Teradata Cuts Ties With The Marketing Stack

BlockWhile many tech companies are entering the marketing cloud business, Teradata is saying sayonara.

Although it acquired Dutch data management platform FLXOne in October and shortly after rolled out an Integrated Marketing Cloud, Teradata revealed late last week it would sell its marketing applications line of business to focus on its data and analytics offering.

Though its marketing cloud grew 22% YoY in Q3, revenue remained a flat $49 million. By comparison, its core data and analytics business made $557 million last quarter.

“Teradata seems to have made a quick decision driven by the Street,” said Martin Kihn, a research director at Gartner. “They’re sending the signal that they’re focusing on their core and monetizing an asset that could be better used by someone else.”

It remains to be seen who that “someone else” could be.

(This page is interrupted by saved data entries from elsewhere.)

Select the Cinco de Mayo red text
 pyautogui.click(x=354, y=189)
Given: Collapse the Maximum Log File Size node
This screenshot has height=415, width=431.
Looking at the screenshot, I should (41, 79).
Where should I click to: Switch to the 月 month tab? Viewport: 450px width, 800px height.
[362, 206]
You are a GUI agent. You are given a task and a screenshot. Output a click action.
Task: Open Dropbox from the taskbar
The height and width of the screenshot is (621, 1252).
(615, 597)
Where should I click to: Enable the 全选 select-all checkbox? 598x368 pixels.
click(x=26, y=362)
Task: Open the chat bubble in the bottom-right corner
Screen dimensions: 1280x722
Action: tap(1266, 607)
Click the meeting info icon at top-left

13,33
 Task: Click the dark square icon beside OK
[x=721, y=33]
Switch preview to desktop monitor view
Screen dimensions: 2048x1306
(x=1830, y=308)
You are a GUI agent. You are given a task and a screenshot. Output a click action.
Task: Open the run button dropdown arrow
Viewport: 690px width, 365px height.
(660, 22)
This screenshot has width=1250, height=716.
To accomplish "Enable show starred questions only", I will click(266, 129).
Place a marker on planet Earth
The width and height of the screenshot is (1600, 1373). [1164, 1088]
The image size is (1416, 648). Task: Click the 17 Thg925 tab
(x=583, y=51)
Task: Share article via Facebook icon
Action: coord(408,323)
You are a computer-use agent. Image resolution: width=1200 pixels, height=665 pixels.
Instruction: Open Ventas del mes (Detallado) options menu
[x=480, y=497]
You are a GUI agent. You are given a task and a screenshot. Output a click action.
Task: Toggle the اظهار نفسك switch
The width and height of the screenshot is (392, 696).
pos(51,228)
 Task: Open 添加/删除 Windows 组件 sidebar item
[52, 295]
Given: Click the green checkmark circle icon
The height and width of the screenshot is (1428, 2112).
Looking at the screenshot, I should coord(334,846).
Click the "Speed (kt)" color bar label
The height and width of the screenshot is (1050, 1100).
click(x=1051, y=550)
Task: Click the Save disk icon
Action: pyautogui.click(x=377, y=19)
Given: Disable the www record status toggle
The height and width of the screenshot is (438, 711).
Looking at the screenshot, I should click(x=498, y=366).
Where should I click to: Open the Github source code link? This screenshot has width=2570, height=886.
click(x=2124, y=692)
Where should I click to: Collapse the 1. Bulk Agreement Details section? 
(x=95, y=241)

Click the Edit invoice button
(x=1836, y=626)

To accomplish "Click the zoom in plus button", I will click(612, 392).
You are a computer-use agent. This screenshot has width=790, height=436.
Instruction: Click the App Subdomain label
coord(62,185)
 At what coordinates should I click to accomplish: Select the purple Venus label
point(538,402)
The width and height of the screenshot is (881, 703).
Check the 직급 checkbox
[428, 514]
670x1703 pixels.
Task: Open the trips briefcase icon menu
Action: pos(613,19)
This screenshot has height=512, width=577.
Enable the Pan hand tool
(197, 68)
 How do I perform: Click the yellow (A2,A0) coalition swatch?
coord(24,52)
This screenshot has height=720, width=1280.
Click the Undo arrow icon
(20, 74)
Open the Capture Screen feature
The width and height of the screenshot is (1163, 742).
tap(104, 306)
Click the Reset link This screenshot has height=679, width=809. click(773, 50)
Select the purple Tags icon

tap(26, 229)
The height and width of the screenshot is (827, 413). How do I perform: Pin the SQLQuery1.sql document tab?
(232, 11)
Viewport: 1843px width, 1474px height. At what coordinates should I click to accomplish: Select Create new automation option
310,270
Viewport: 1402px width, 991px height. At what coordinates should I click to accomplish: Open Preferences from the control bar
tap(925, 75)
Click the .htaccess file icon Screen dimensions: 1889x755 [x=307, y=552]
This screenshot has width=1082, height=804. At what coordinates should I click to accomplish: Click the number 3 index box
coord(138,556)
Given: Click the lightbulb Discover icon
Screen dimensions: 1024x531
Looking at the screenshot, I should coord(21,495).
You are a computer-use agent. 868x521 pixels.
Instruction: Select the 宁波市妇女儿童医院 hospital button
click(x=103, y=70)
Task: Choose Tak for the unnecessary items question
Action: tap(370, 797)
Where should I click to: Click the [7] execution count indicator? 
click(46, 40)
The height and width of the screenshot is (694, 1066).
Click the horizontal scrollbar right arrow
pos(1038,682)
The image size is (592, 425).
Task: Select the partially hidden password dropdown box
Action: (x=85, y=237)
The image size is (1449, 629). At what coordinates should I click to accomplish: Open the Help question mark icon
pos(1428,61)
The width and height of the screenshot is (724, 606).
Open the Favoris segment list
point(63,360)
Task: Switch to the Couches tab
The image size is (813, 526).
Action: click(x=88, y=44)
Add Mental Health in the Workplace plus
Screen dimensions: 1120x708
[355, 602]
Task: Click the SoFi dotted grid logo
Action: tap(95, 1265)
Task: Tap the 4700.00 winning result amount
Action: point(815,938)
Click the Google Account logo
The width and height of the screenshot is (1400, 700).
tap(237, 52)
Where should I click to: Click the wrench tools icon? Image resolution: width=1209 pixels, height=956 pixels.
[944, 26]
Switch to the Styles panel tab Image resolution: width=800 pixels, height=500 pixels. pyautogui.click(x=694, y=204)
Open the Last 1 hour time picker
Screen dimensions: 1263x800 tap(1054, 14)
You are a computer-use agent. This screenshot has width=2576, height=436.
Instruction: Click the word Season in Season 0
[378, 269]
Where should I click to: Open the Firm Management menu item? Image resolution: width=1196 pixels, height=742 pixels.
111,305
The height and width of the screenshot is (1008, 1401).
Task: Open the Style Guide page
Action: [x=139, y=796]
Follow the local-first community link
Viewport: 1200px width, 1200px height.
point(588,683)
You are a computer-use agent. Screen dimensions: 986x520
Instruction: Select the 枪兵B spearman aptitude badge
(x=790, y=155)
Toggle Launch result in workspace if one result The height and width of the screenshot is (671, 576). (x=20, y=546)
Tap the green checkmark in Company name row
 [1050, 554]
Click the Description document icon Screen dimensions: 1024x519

Some speculate private equity investors will step in and divest key marketing assets, similar to the path eBay Enterprise took. Others suggest any number of enterprise companies could serve as potential acquirers.

“Aprimo [a campaign manager Teradata bought for $525 million in 2010] was a good acquisition for them and they’ve done a lot with the marketing piece,” said Ray Wang, principal analyst and founder of Constellation Research. “If you’re a company that wants to build out marketing apps on top of a database and analytics, it would make sense for that.”

Teradata’s various other acquisitions included email marketing system eCircle and social marketing solution Argyle Social.

But word on the street is Teradata struggled to swiftly integrate those tools and it didn’t invest in media execution capabilities like other marketing clouds.

Although some of Teradata’s database and on-premise marketing deployments are unaffected, by selling its marketing-focused applications, there could be a “business blind spot” now in Teradata’s existing services, said Rusty Warner, a principal analyst at Forrester.

“Teradata’s lack of customer information leaves the company out of the data economy … at the same time other vendors are buying into the data economy,” Warner noted.

He pointed to Oracle’s rollout of a Data Cloud last year and IBM’s recent acquisition of The Weather Company’s cloud-based assets and subsequent launch of Insight Cloud Services in partnership with Twitter.

Teradata’s investment in a cloud-based digital marketing tech stack seemed promising (Gartner consistently named it a leader in multichannel campaign management), which makes its pullout perplexing.

In addition to its DMP investment, Teradata bought mobile marketing platform Appoxee in January, a tool designed to drive user engagement for publishers and app developers.

Bolting on acquired solutions as add-ons, however, doesn’t meet the rigorous demands of cross-channel marketing, a core business focus in and of itself.

As Forrester pointed out in its first enterprise marketing cloud Wave, the biggest question was whether Teradata could successfully translate its marketing resource management and data chops to the digital marketing realm.

“A lot of their R&D was being consumed by the core Teradata product competing in a NoSQL and Hadoop database world,” added Wang. “They hadn’t been investing enough on the apps side.”